Как бы еще с «зельем» расстаться? Теперь Дон уже не мог обходиться без «чего-нибудь» — пожевать, покурить, поглотать. А главное, поколоть. Но в дни встреч с Тер колоть он не мог, приходилось ограничиваться марихуаной. И это становилось все трудней. Дон ловил себя порой на мысли, что с удовольствием сократил бы очередное свидание, чтоб успеть в привычный подвальчик или на квартиру к новым знакомым.
Но так не получалось. Опи расставались поздно. Дон понимал: наступит момент, когда придется решить, видеться ли с Тер реже, или в дни свиданий не ночевать дома, чтобы успеть потом в подвал. Но как? Как объяснить родителям? Как объяснить Тер?
Погруженный в невеселые мысли, он вернулся домой. В столовой сидел отец. Лицо его почернело, глаза смотрели затравленно. Он молча уставился на Дона.
— В чем дело, отец? Что с тобой?
— Со мной? Ничего, сынок… — Голос отца звучал глухо. — Почитай, это тебе. — Он указал на голубой конверт, лежавший на столе.

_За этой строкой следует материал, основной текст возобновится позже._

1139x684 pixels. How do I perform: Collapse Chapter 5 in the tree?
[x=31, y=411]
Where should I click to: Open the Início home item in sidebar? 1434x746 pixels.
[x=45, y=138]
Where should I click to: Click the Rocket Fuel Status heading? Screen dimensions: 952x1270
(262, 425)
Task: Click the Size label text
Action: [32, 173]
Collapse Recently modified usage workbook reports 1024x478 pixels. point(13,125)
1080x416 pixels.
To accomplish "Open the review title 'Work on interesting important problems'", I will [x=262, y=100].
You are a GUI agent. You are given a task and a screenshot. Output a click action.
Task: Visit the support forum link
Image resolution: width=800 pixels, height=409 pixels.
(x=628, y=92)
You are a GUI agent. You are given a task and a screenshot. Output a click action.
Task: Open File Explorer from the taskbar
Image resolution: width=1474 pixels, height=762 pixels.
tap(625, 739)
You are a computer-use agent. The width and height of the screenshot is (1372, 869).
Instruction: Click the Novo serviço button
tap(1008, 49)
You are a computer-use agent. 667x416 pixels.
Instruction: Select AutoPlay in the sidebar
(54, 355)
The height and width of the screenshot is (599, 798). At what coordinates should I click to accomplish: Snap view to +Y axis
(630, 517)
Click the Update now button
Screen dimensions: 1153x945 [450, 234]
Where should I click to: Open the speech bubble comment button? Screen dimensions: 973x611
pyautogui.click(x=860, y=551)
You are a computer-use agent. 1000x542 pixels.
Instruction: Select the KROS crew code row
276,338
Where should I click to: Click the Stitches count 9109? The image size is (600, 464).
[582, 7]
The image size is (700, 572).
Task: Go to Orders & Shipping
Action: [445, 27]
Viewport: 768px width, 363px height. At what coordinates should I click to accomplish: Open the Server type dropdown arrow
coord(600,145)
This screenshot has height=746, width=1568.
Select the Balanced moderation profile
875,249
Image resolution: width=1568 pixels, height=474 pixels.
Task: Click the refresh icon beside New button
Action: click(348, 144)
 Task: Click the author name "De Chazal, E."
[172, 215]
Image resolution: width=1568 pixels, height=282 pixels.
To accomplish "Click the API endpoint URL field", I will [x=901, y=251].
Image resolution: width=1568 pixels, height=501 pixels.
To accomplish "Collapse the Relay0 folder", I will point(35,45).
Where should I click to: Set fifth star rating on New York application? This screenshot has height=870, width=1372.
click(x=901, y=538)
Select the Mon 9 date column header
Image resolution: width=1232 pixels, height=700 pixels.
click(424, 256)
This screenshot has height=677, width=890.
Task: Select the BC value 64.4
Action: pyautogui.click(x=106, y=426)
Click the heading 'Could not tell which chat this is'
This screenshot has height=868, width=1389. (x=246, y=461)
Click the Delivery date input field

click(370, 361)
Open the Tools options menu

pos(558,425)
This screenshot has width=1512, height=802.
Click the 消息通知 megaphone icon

Дон взял конверт, вынул листок: «Вам надлежит явиться в пятницу к 9 часам в главное полицейское управление по адресу… в отдел по борьбе с наркотиками, к старшему инспектору…»
Буквы плясали перед Доном, листок выпал из рук.
Значит, не помогло. Не выручили Тер и Лилиан. Или это делается без ведома О'Кина, обыкновенная полицейская рутина?
Надо что-то делать! Пятница — завтра. С Тер он сегодня не увидится. Посоветоваться не с кем (ох, он уже посоветовался сегодня, черт бы побрал этого Артура!). Что де дать? Что делать?
— Это насчет Рива, сынок? — услышал он голос отца.
— Не знаю, наверное… Чего им надо? Мать знает?
— Нет, у соседей она. Я ничего не сказал ей.
— Что же делать? — теперь уже вслух произнес Дон.
— Ты успокойся, сынок, — отец подошел, обнял Дона за плечи, — успокойся. Тебе нечего бояться. Бояться должен тот, кто виноват. Ты же честный парень, у тебя па совести ничего нет. Раз так — нечего беспокоиться. В нашей стране честному человеку нечего бояться. Полиция для того и есть, чтоб честных людей защищать…
— Да, да, — бормотал Дон, — да, да, отец… Ладно, утро вечера мудреней. Пойду спать. Сразу лягу. Покойной ночи.